The Types of Thermocouples

The manufacturing of a thermocouple requires producers to classify units with distinct color codes. Manufacturers classify these codes in either ANSI/ASTM E230 OR IEC60584. The thermocouples, their calibrations, and their color designations (in ANSI/ASTM E320) are:

  • Type K: Yellow (+) / Red (-)
  • Type T: Blue (+) / Red (-)
  • Type N: Orange (+) / Red (-)
  • Type S: Black (+) / Red (-)
  • Type C: N/A
  • Type J: White (+) / Red (-)
  • Type E: Purple (+) / Red (-)
  • Type R: Black (+) / Red (-)
  • Type B: Black (+) / Red (-)

Conversely, here are the thermocouples once more and their calibrations, but with their IEC 60584 color designations:

  • Type K: Green (+) / White (-)
  • Type T: Brown (+) / White (-)
  • Type N: Rose (+) / White (-)
  • Type S: Orange (+) / White (-)
  • Type C: N/A
  • Type J: Black (+) / White (-)
  • Type E: Purple (+) / White (-)
  • Type R: Orange (+) / White (-)
  • Type B: Orange (+) / White (-)

Thermocouple Temperature Range

Aside from the color codes, thermocouple types have specific melting points and continuous maximum temperatures. For example, the thermocouple Type B with a platinum 30% rhodium (+) composition may have a temperature range of 2,500 to 3,100 degrees Fahrenheit. Conversely, a platinum 6% rhodium (-) composition of the same thermocouple type may yield a similar temperature range.

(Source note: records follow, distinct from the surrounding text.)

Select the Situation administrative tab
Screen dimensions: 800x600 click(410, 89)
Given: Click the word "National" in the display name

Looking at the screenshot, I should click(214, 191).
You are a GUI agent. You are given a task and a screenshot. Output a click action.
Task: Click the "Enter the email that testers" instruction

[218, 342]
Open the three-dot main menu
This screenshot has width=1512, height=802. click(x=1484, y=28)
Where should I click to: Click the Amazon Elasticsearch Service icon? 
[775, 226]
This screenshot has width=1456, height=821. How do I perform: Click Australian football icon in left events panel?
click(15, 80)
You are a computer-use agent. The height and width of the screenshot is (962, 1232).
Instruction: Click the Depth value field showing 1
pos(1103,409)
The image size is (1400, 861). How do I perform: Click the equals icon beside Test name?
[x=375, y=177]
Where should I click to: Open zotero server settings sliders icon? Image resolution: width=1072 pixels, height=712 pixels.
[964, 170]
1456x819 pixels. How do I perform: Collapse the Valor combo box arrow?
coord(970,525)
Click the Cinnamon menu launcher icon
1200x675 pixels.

Another example is a thermocouple type E with a chromel (+) composition. For this model, you may use it for handling temperature ranges of 200 to 1,650 degrees Fahrenheit. Still, consider the environment before using specific thermocouple types.

Uses of Thermocouples

Different thermocouple types may have diverse uses. Hospital thermometers, automotive technologies, and machines handling renewable energies might use thermocouples to help users detect changes in temperatures. Here are a few thermocouple types and their uses:

  • Type J

This thermocouple type may have an iron and Constantan leg. Various organizations in different industries find this model to be helpful in several operations. For example, it may be useful in reducing, oxidizing, and vacuuming atmospheres. Type J models may have durable constructions. Thus, these units may not require sensitive handling when installing them in other machines or industrial environments.

  • Type K

This thermocouple has a Chromel and Alumel composition for its wire legs. Consider using this type to oxidize or inert atmospheres with temperatures of up to 2,300 Fahrenheit. Companies may use this thermocouple model thanks to its relatively accurate and stable readings even at high temperatures.

  • Type N

Type N thermocouples may be akin to better Type K models. This type has a Nicrosil and Nisil composition for its wire legs. It also has a similar temperature range as the Type K. However, type N models might have better resistance than its type K counterparts thanks to its temperature cycling features. Furthermore, its hysteresis and green rot allow type N models to be more cost-effective units than type Ks.

  • Type T

A copper and Constantan composition reside in the wire legs of type T thermocouples. Like the type J models, type Ts help users reduce, oxidize, vacuum, and inert atmospheres. Still, this thermocouple class has excellent resistance against corrosion in several atmospheres. It may also offer high-stability readings at sub-zero temperatures.

  • Type E

For this thermocouple, it has one Chromel and one Constantan leg. Like the type T thermocouple, it may also be resistant to corrosion in various atmospheres. However, there’s one characteristic that may put type E thermocouples better than other models: Type Es may have the highest EMF per degree in comparison with different thermocouple types. Nonetheless, it might not be resistant to sulfurous environments.

  • Type C

Environments that have sweltering temperatures may use type C thermocouples. This model has a tungsten and rhenium composition for its wire legs. Organizations may use this thermocouple type in extremely high-temperature environments of up to 4,200 degrees Fahrenheit. While it can withstand high temperatures, this thermocouple may have a brittle construction. Proceed with caution when handling it as one false move might break the device.

Conclusion

Always consider the right thermocouple type when you want to read temperatures accurately in specific environments. For instance, consider the right thermocouple when reading temperature levels in automotive technologies and their hot engines. These devices may also activate gas shut-off modules aside from reading temperatures. Take time in researching the right model for the job to avoid complications.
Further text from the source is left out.